Dieser viel früher als in anderen Ländern unternommene Schritt signalisiert den „Ausstieg“ Chinas aus den von der Krise bestimmten wirtschaftspolitischen Strategien. Tatsächlich sollte China seine Kursänderung beschleunigen. Obwohl durch die expansive Politik eine V-förmige Rezession gelang, sind die mittel- und langfristigen Auswirkungen einer derartigen Politik Besorgnis erregend.

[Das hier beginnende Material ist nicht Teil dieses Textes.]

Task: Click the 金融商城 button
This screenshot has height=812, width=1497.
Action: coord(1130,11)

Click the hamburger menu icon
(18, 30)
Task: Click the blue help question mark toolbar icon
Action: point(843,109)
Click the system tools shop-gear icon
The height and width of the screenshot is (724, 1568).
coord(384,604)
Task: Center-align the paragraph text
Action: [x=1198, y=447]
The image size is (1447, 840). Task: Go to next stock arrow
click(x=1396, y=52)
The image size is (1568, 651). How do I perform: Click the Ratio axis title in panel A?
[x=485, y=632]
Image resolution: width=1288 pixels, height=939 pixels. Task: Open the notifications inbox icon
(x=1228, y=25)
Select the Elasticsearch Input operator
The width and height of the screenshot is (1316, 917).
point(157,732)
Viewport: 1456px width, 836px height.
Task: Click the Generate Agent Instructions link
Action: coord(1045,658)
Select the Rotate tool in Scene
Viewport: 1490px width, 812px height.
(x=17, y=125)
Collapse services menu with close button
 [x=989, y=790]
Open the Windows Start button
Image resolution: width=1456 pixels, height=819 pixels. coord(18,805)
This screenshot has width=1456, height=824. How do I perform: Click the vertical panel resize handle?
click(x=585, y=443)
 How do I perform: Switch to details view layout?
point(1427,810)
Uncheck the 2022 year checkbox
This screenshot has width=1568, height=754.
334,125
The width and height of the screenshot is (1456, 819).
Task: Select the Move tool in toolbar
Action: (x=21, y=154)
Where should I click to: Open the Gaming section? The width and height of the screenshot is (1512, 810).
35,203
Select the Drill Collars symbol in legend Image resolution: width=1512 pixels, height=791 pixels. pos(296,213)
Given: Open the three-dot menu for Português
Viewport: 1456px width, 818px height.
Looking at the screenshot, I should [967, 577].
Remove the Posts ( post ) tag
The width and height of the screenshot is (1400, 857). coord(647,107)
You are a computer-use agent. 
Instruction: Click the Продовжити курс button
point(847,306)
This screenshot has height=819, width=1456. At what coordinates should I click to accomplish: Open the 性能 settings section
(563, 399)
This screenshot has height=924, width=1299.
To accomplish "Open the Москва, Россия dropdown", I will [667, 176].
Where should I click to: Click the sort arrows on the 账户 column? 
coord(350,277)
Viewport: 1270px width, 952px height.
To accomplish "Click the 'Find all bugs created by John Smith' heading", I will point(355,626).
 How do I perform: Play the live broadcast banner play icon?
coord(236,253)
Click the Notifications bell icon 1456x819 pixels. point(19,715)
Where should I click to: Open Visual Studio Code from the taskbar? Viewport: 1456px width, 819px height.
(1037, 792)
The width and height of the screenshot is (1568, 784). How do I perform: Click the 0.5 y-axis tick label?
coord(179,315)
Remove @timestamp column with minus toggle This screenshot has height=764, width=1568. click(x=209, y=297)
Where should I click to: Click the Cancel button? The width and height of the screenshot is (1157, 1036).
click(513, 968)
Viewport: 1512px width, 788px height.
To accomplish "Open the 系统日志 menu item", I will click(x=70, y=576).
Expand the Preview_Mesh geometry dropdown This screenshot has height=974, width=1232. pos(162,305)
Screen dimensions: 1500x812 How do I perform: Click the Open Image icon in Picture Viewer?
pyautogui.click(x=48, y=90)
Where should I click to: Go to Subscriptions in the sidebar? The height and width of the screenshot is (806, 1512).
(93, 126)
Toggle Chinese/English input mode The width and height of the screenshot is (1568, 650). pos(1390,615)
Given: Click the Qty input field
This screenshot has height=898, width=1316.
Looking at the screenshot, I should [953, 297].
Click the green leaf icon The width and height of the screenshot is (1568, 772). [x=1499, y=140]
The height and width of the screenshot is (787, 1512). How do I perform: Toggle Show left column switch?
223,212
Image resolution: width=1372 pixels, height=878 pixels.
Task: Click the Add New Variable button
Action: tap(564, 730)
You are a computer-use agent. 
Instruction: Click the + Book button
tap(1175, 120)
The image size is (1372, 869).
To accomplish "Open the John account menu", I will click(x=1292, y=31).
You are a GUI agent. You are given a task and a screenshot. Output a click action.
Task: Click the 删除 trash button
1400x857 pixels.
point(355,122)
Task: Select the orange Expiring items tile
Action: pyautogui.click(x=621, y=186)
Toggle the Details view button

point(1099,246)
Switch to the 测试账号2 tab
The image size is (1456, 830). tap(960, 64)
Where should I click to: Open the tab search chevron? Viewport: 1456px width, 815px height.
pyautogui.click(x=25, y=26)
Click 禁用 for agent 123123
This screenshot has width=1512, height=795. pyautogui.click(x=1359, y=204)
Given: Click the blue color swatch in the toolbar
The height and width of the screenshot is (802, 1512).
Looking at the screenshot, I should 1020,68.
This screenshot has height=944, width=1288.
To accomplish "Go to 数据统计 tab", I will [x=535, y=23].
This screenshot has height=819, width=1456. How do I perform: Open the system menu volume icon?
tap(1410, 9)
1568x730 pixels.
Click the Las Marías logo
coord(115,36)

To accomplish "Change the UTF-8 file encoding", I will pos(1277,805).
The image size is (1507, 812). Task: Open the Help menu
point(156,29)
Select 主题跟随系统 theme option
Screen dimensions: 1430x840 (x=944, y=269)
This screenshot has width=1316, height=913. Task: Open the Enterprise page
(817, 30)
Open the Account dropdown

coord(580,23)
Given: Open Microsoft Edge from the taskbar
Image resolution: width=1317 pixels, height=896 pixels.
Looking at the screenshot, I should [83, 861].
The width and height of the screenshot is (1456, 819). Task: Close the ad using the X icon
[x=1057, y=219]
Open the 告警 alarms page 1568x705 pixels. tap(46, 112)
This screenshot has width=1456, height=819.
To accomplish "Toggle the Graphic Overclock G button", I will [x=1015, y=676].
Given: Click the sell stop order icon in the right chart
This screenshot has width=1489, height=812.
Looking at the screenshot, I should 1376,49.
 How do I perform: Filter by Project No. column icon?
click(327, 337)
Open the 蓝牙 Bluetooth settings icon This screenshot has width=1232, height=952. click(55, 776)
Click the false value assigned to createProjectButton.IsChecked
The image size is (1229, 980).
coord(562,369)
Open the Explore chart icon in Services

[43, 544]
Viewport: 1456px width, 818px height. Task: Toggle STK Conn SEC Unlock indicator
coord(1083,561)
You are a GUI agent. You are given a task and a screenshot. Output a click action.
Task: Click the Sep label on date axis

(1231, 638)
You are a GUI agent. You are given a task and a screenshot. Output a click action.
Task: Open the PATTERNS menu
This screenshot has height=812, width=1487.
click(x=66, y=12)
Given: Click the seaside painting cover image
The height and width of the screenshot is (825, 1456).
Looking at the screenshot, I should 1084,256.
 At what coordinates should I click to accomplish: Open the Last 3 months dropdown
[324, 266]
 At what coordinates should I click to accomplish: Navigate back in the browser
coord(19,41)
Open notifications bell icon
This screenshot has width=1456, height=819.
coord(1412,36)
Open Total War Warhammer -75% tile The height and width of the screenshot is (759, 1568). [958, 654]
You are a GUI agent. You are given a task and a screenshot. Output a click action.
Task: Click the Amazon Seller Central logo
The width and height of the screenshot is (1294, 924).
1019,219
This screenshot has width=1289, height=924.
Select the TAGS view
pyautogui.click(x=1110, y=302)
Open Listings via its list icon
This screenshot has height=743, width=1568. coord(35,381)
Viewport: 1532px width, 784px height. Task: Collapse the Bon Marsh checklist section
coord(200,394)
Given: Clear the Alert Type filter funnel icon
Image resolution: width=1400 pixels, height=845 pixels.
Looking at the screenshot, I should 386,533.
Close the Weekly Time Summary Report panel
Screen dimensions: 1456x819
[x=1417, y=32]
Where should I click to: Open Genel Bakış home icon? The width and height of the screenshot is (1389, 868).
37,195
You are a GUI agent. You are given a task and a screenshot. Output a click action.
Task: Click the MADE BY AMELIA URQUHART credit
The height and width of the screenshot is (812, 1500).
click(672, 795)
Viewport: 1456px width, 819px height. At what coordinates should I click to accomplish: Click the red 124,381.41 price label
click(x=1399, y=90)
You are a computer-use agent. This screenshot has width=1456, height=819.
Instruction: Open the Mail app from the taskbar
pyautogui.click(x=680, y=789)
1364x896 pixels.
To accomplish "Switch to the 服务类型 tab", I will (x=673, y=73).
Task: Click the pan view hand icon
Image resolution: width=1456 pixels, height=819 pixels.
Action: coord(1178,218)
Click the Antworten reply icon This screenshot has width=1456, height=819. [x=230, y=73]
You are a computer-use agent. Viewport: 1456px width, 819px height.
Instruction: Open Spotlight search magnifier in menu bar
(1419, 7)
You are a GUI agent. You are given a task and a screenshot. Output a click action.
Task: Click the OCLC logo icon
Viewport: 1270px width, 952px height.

Erstens wird der durch massive Investitionsnachfrage geprägte Wachstumsverlauf Chinas durch das Krisenmanagement noch problematischer. Chinas Investitionsrate ist im Vergleich zu anderen wichtigen Ökonomien extrem hoch und seit 2001 beständig angestiegen, wodurch zunächst eine Überhitzung und danach Überkapazitäten entstanden. Bis zu der im Jahr 2008 einsetzenden globalen Finanz-/Wirtschaftskrise überlagerte eine starke Exportwirtschaft das Problem der chinesischen Überkapazitäten, das sich nun aufgrund des Konjunkturprogramms zu verschärfen droht. Im Jahr 2009 hat die Investitionsrate in China den Wert von 50 Prozent möglicherweise überschritten.